Rainfall totals approaching 9 inches

Heavy Upstream Rainfall Now Working Its Way Down

While no flooding in the Lake Houston Area is predicted at this time, the East and West Forks of the San Jacinto are swelling because of 5-9 inches of upstream rainfall–mostly to the north and northwest. As that stormwater works its way downstream, residents should be prepared to take action.

Cumulative rainfall totals including last three days. Note band of heavy rainfall up to almost 9 inches that will funnel down into the East and West Forks of the San Jacinto.

Meteorologists warned us that rainfall totals for Wednesday through Friday could creep upwards of 8-inches where cells started to train. And that is exactly what happened.

Since Wednesday, 7-9 inches of rain fell across southeast Grimes County and western Montgomery County into central Walker County. This caused significant rises on the upper and middle Spring Creek tributaries in northern Waller and southeast Montgomery Counties and Lake Creek. Rises are also ongoing along the West/East Forks of the San Jacinto River (see below).

The threat for additional heavy rainfall will shift south and east today.

Overall the trend in the Lake Houston Area for this afternoon, tonight, and Saturday will be for slowly decreasing rain chances and amounts.

Mainly San Jacinto Watershed Impacted

Because of frequent breaks and manageable rates in the rain, most watersheds have responded well. Getting 8 inches in three days is not as bad as getting 8 inches in three hours…especially when the grounds were so dry.

However totals have eventually piled up across northern Waller, western Montgomery, and central Walker Counties impacting mainly the San Jacinto River watershed. 

Spring Creek: 

Rises are ongoing along Spring Creek and its tributaries such as Mill, Walnut and Threemile Creeks. They are all producing high flows into Spring Creek from northern Waller, SE Grimes, and SW Montgomery Counties. While Spring Creek will rise today with these inflows, no significant flooding is expected. The channel capacity of the main creek is much larger and should be able to handle incoming inflows.

West Fork of the San Jacinto River: 

Inflows will be moving down Lake Creek which has recorded 7-9 inches of rainfall across the upper headwaters of the basin in western Montgomery County as well as local inflow below Lake Conroe Dam and ongoing minor releases from Lake Conroe (around 6,000 cfs this morning). The river is expected to rise to near 48.0 ft over the weekend as upstream run-off moves downstream. This is currently about 1 ft below flood stage at Humble (US 59).

From Harris County Flood Control Flood Warning System
East Fork of the San Jacinto River: 

Upstream run-off from Walker and San Jacinto Counites will move downstream toward New Caney (FM 1485) and Plum Grove over the next few days. The river is currently forecasted to rise above flood stage late this weekend and potentially approach moderate flood levels late Sunday into Monday.

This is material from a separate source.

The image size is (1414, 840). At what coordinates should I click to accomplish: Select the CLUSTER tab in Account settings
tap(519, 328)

The upstream rainfall could impact FM 1485 and low lying areas near the river downstream of the SH 99/FM 1485 bridge crossing.

Jeff Lindner, Harris County Meteorologist
Lake Conroe Report

Lake Conroe released water all day yesterday at more than 6000 cubic feet per second (CFS). Today, the rate has slowed slightly to just under 6000 CFS. The lake level is holding steady at 202.54 feet as of 4/7/23 at 10:40 AM. That’s about a foot and a half above its normal level.

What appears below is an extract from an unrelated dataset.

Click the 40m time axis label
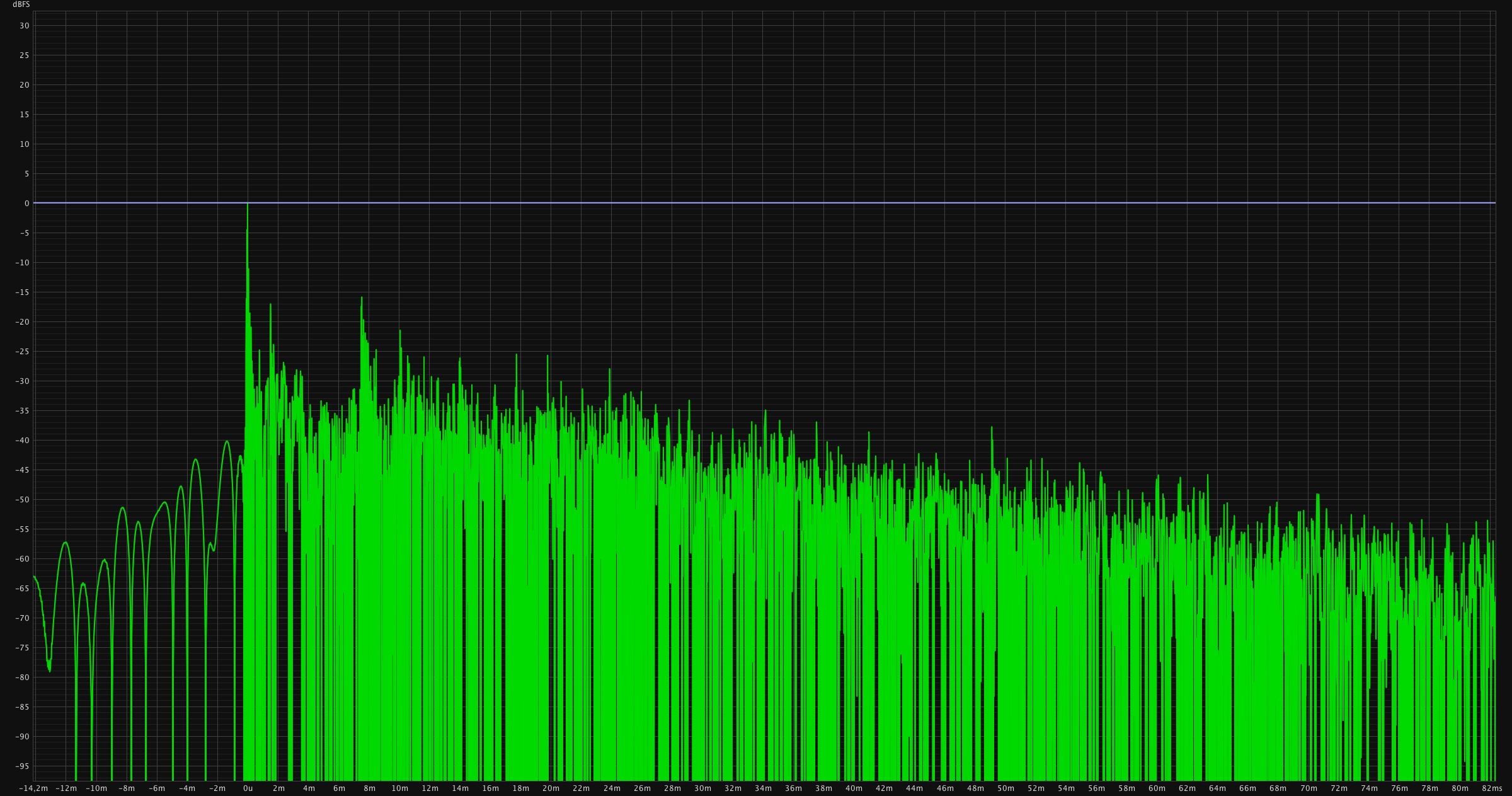 [854, 788]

The San Jacinto River Authority adopted a compromise lake lowering policy. In April, May, September and October, they are lowering Lake Conroe a half foot WHEN the City of Houston requests it. The releases are not as great, nor are they automatic as in previous years.

Lake Houston

Lake Houston opened all its floodgates on Tuesday and has released water steadily throughout this event. The lake level was at 41.7 feet at 9:30 AM. Normal is 42.4. So the precautions seem to have paid off. But a test still lies ahead.